SECTION THREE. CONDITIONS PRECEDENT. This Amendment No. 9 shall
become effective upon the date that the last of the following events shall have
occurred:
(a) the Agent shall have received a fully executed counterpart of
this Amendment No. 9;
(b) no Default shall have occurred and be continuing which
constitutes an Event of Default or would constitute an Event of Default upon
the giving of notice or lapse of time or both, and no event or development
which has had or is reasonably likely to have a Material Adverse Effect shall
have occurred, in each case since the date of delivery to the Agent and the
Lenders of the Borrower's most recent financial statement, and the Agent and
the Lenders shall have received a certificate from the Borrower, executed by
its Chief Financial Officer, as to the truth and accuracy of this paragraph (b);
(c) the Borrower shall have paid in cash to the Agent, for the
ratable benefit of each of the Lenders, a non-refundable fee in the amount of
$300,000;
(d) the Borrower shall have delivered to the Agent a copy of the
corporate resolutions of the Borrower's Board of Directors authorizing the
execution, delivery and performance of this Amendment No. 9 by the Borrower; and
(e) the Agent and the Lenders shall have received such additional
documents to further effectuate the purpose of this Amendment No. 9 as any of
them or their respective counsel may reasonably request.
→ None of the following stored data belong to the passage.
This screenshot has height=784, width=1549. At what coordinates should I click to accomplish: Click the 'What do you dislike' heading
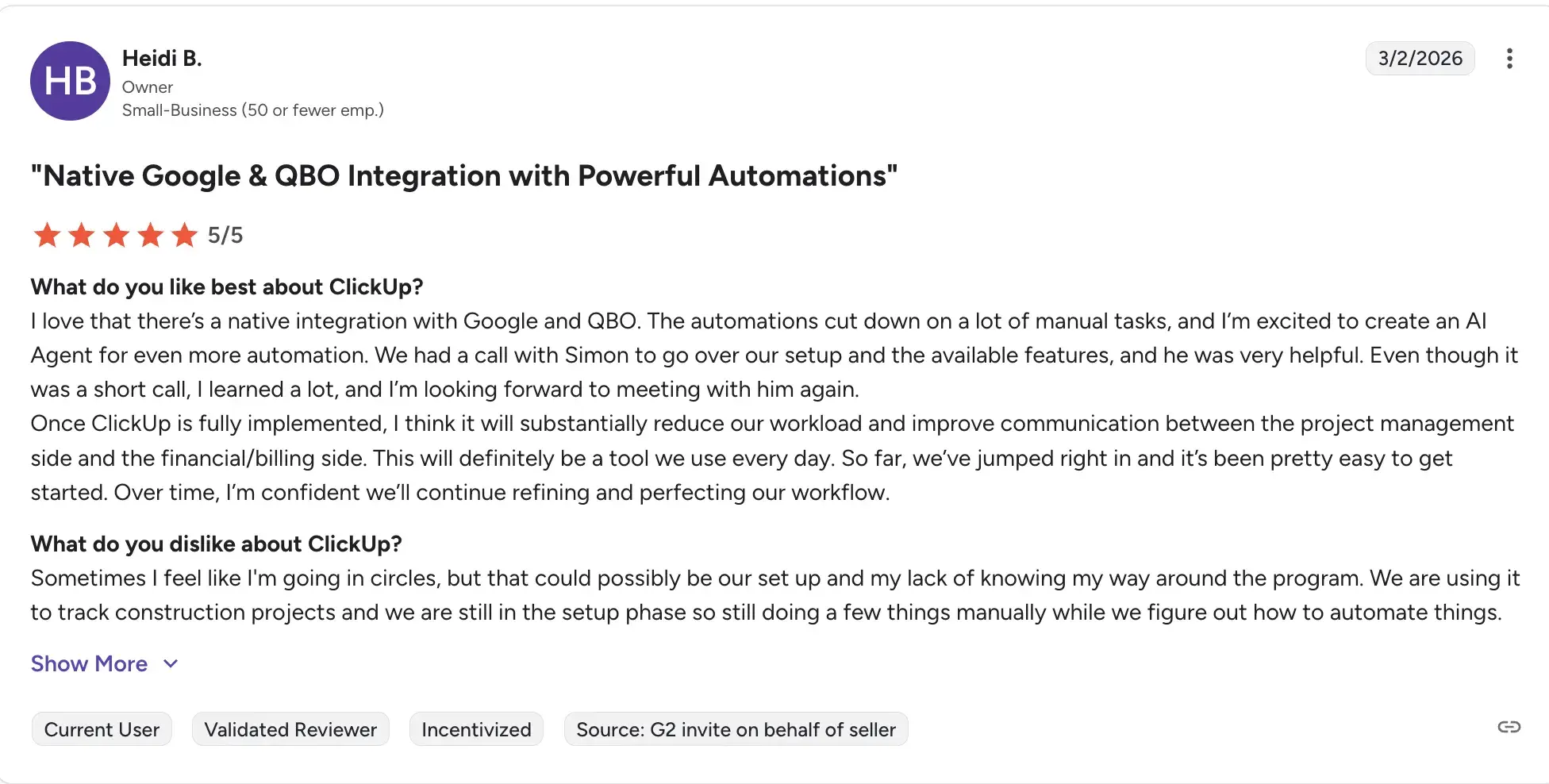[x=217, y=544]
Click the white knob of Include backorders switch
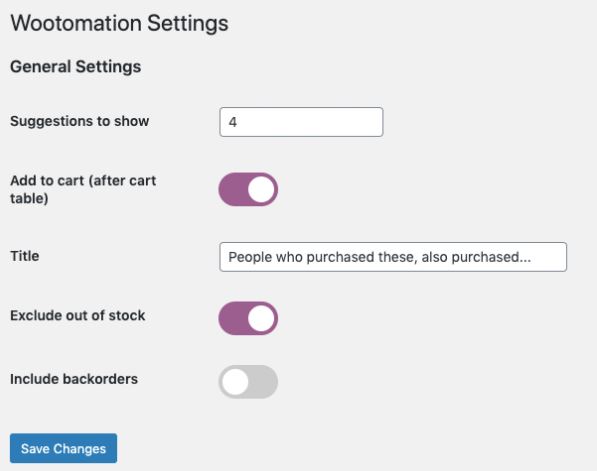 click(x=235, y=382)
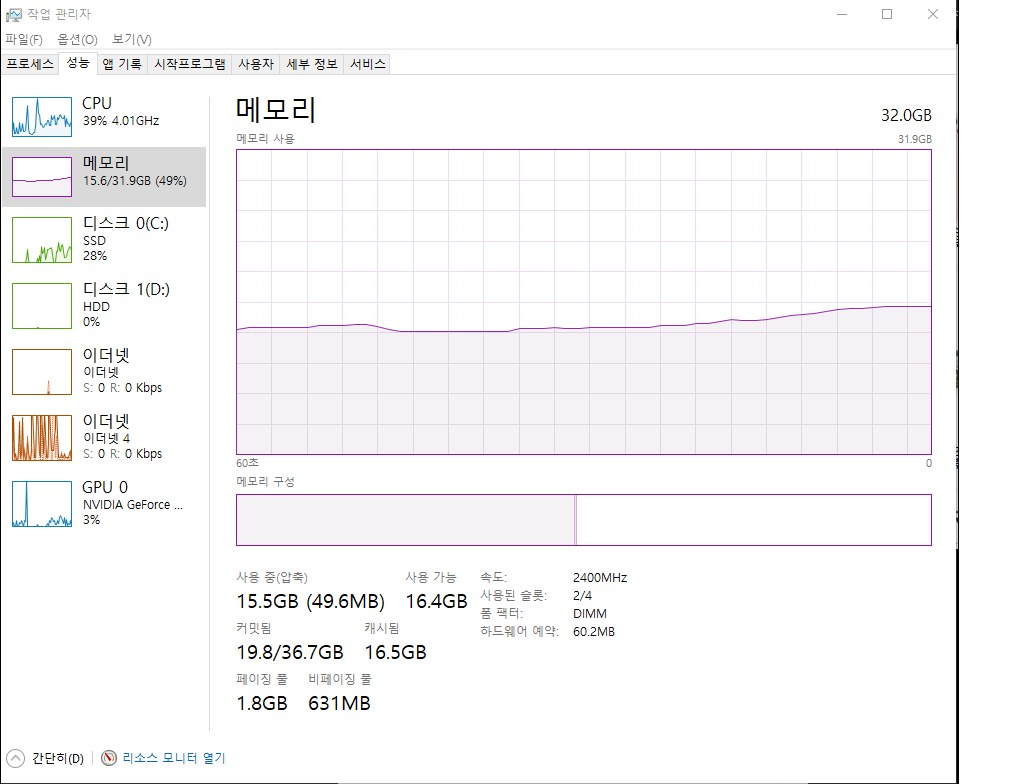1023x784 pixels.
Task: Collapse view with 간단히 arrow icon
Action: [15, 758]
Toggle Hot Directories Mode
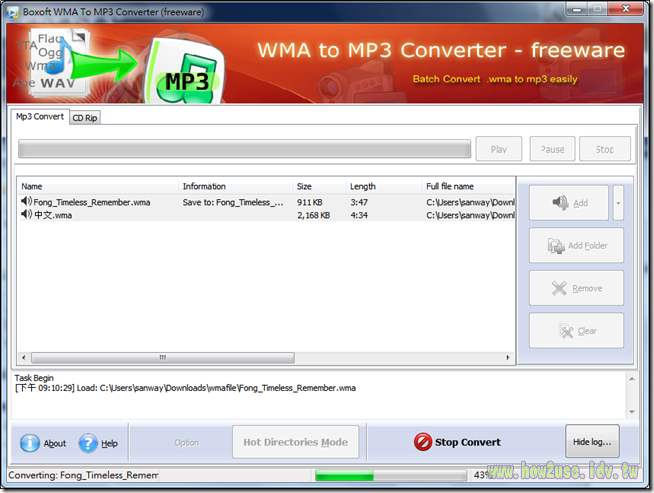654x493 pixels. (295, 442)
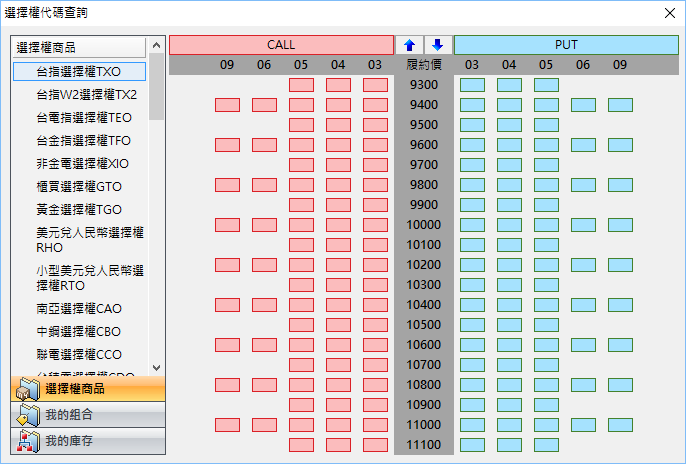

SECTION FOUR. GENERAL PROVISIONS.
(a) Except as herein expressly amended, the Credit Agreement and
all other agreements, documents, instruments and certificates executed in
connection therewith are ratified and confirmed in all respects and shall
remain in full force and effect in accordance with their respective terms.
(b) All references to the Credit Agreement shall mean the Credit
Agreement as amended as of the effective date hereof, and as amended hereby and
as hereafter amended, supplemented and modified from time to time.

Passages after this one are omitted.